Demikian diungkapkan Koordinator Analisis Anggaran Negara Center For Budget Analysis (CBA), Astrit Muhaimin kepada redaksi, Selasa (9/2).
Astrit Muhaimin menerangkan, alokasi anggaran untuk tindak pemberantasan korupsi tahun ini ternyata mengalami penurunan tajam dari tahun kemarin.
Pada tahun 2016, KPK mendapat alokasi anggaran untuk menangkap maling anggaran atau koruptor sebesar Rp. 132,2 juta untuk satu kasus. Alokasi anggaran ini terlalu kecil dibandingkan dengan tahun 2015 alokasi anggaran sebesar Rp. 138,9 juta. Yang artinya alokasi menurun sebesar Rp. 6,6 juta.
Selanjutnya, pada tahun 2016 juga telah terjadi penurunan pada anggaran Polri untuk menangani satu kasus korupsi. Di mana pada tahun 2015 sebesar Rp. 155,5 juta dan pada tahun 2016 menjadi Rp. 32,3 juta. Penurunan anggaran penyidik Polri sebesar Rp. 32,3 juta.

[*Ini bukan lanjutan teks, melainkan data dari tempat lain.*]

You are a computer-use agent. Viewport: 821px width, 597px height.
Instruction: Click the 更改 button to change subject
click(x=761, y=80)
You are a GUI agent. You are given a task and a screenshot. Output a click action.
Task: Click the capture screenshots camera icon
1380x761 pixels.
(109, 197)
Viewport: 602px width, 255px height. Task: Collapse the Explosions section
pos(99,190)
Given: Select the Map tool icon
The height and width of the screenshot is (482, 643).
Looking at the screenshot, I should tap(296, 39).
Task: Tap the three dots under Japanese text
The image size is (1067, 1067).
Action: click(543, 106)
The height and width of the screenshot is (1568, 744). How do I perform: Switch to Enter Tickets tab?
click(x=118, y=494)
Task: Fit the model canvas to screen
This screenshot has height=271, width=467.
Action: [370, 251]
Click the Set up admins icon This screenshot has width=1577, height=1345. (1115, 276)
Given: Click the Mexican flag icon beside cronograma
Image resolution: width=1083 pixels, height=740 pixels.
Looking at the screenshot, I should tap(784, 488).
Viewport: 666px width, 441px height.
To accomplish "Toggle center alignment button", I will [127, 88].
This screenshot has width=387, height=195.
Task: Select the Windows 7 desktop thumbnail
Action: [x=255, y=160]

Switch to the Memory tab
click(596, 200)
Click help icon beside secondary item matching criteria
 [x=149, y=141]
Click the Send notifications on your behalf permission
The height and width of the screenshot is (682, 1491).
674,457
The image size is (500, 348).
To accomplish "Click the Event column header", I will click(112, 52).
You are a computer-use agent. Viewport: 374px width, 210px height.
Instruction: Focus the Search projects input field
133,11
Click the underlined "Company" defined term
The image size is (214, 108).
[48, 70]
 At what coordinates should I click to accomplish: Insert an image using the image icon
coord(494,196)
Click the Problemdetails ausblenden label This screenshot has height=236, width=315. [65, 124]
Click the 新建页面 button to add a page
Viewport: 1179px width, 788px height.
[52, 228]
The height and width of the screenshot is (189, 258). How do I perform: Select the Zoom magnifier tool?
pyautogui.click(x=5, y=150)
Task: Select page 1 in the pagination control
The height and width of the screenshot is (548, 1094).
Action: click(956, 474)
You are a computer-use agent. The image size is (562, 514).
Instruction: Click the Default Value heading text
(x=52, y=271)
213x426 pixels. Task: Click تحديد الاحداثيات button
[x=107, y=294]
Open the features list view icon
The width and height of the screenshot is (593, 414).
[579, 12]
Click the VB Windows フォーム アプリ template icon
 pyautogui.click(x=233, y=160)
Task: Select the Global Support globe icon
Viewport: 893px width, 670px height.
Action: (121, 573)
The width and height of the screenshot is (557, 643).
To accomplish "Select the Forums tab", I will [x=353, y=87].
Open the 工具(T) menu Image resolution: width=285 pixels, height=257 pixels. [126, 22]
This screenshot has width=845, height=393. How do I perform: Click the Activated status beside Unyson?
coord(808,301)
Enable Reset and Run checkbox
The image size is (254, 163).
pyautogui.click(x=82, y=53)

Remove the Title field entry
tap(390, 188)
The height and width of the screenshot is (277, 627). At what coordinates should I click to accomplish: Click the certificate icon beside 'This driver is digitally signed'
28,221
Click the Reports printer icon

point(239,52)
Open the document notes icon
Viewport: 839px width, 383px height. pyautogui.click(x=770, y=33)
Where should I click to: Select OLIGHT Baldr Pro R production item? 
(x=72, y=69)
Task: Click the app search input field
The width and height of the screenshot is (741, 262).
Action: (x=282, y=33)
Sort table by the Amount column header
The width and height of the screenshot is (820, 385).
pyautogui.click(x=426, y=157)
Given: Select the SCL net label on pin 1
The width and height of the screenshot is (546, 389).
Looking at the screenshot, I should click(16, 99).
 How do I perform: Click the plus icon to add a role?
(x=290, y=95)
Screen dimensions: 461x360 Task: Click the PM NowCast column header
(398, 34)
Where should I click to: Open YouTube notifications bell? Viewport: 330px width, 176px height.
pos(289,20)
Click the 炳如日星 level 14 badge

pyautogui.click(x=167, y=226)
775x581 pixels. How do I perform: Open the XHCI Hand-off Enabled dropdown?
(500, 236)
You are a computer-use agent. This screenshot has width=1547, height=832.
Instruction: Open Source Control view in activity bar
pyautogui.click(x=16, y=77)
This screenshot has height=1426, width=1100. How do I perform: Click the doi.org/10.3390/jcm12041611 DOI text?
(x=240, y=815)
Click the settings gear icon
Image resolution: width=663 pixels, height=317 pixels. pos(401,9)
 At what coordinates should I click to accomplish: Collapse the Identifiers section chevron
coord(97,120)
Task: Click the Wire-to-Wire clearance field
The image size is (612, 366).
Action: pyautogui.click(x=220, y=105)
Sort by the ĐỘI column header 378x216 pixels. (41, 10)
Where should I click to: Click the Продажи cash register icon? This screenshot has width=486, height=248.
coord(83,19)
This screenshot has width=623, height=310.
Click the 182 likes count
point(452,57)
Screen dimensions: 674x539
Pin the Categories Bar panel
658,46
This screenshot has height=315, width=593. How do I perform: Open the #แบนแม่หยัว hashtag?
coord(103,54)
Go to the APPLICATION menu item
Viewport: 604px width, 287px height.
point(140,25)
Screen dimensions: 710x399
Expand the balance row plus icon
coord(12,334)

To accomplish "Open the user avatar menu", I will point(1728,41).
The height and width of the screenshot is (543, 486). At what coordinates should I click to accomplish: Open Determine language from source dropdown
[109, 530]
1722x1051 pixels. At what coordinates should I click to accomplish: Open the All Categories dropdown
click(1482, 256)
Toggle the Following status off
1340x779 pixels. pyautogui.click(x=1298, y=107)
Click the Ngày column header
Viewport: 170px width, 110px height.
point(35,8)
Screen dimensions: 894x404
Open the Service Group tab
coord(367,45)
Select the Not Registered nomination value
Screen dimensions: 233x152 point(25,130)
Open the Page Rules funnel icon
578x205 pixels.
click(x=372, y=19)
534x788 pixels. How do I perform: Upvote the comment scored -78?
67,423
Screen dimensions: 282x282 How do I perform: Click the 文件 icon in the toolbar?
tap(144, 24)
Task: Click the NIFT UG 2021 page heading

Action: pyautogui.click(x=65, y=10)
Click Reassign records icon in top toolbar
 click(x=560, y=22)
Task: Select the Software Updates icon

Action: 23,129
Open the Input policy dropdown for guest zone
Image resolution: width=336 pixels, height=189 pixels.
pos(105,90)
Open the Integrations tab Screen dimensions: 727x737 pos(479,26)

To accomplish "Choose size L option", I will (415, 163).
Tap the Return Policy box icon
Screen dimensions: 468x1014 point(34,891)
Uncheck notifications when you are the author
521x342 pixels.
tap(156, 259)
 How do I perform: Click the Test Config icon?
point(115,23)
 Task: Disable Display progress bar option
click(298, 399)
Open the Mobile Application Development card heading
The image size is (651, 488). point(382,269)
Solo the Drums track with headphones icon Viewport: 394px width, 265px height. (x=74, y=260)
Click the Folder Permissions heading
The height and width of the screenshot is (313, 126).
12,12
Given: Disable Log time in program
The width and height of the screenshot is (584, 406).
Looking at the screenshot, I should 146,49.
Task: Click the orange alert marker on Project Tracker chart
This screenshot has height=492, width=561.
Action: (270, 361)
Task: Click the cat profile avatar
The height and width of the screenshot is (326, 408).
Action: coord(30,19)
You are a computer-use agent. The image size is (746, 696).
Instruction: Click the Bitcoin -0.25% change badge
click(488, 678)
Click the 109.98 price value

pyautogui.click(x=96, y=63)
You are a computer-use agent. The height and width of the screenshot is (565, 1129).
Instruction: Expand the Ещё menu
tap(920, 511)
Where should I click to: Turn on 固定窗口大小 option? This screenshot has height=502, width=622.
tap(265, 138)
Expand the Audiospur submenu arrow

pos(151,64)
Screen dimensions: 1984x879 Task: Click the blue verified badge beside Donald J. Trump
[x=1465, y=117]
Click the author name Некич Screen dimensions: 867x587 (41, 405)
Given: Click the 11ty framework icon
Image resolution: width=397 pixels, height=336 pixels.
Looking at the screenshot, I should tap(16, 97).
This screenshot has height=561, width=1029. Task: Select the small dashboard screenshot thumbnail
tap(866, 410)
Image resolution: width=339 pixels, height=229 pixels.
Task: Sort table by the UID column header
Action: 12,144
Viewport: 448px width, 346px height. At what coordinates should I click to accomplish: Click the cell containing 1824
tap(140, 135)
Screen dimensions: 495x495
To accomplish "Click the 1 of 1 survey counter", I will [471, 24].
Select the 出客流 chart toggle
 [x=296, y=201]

Dan anggaran kejaksaan untuk menangkap maling sebesar Rp. 83,9 juta untuk satu kasus tahun 2016. Sedangkan pada tahun 2015 sebesar Rp. 89,6 juta. Telah terjadi penurunan sebesar Rp. 5,7 juta.
"Dari gambaran di atas, kami dari CBA sebetulnya, dan khusus KPK terjadi pelemahan serius. Apalagi langkah langkah pelemahan atas KPK sangat sistematis, mulai seperti penyidik andalan KPK Novel Bawesdan dikriminalisasi, dan mau diusir dari KPK. Dan belum puas dengan Novel Bawesdan, saat ini fokus pada "mencabut" atau mengurangi kewenangan KPK agar dapat dilumpuhkan atau hukum bisa ditundukkan dengan intervensi politik atas pidana korupsi," ujar Astrit Muhaimin.
Kemudian, lanjut Astrit Muhaimin, pihaknya menyesalkan hal ini kepada DPR lantaran secara diam-diam melakukan pemotongan atau persetujuan atas penurunan alokasi anggaran agar terjadi pelemahan dalam penanganan kasus tindak pidana korupsi.
"Selain itu, CBA pun prihatin bahwasanya ternyata Kementerian Keuangan ikut juga melakukan "sabotase" atas persetujuan minimnya atau pengurangan atas anggaran untuk penanganan kasus-kasus tindak pidana korupsi," tukasnya.